Pattern PhaseWhat Volume Should DoIf Volume Doesn't Confirm
Pattern formingDecline — the market is consolidating quietlyHigh volume during pattern = less reliable
Breakout candleSurge — 1.5× to 2× the average volumeLow volume breakout = high risk of false break
After breakoutStay above average — momentum continuesVolume drying up = reversal risk
The False Breakout Warning: The most common mistake is entering a breakout that immediately reverses back into the pattern. Always check volume. A breakout on below-average volume has a much higher probability of being false. Wait for the candle to CLOSE above/below the level, not just touch it intraday.

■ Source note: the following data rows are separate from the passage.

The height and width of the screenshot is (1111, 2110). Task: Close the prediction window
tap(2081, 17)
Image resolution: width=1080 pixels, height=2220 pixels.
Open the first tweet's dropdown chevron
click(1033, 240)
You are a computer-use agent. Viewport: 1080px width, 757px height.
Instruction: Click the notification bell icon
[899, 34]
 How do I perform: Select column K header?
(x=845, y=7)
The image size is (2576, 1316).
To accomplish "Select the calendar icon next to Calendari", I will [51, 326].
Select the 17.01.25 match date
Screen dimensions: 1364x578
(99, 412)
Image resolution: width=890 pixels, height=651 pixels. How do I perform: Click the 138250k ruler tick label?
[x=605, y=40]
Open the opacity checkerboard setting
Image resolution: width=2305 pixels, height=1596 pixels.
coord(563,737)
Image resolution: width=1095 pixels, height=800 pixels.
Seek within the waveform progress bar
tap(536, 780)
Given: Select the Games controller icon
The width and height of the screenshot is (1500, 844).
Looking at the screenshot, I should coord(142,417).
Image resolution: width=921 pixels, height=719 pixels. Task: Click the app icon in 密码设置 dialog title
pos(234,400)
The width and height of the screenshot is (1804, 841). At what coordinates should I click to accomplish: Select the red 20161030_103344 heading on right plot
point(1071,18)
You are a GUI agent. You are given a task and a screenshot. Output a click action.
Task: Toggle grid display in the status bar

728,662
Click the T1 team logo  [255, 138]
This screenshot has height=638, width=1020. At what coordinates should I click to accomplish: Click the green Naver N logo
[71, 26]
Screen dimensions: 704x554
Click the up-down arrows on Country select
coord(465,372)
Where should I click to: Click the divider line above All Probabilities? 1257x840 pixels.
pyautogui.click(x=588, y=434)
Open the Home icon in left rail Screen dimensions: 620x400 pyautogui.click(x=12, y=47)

Reversal vs Continuation — How to Tell Them Apart

Reversal Pattern Pattern Prior uptrend → Pattern → New downtrend Continuation Pattern Pause Uptrend → Pattern pause → Uptrend continues

A Quick Reference — Common Patterns by Type

PatternTypeSignalDifficulty
Double Top / BottomReversalTwo equal highs/lows → trend change⭐ Beginner
Head and ShouldersReversalThree peaks — middle is tallest → bearish⭐⭐ Intermediate
Bull/Bear FlagContinuationSharp move + small pullback → continue⭐ Beginner
Triangle (all types)Continuation/NeutralConverging range → breakout⭐⭐ Intermediate
Cup and HandleContinuationRounded base + small dip → bullish breakout⭐⭐ Intermediate
Rising/Falling WedgeReversalConverging slopes → counterintuitive break⭐⭐ Intermediate
Diamond / ABCDReversalComplex pattern at extremes⭐⭐⭐ Advanced

How to Start Using Chart Patterns

  1. Learn one pattern at a time — master the Double Top/Bottom before moving to H&S
  2. Find historical examples — use Momentum IQ to look at NSE charts from the past 5 years and find examples of the pattern you are studying
  3. Practice identifying on paper — mark patterns on historical charts without trading them first
  4. Backtest your pattern — run a backtest on Momentum IQ using the pattern as an entry condition
  5. Only trade at key levels — patterns at strong support/resistance are significantly more reliable than patterns in empty price space
The best chart patterns are found on daily charts of NIFTY 50 stocks at major price levels. A Head and Shoulders at a 52-week high, a Double Bottom at a historically tested support level, or a Flag after an earnings gap-up — these high-confluence setups combine pattern signals with price-level significance, dramatically increasing reliability.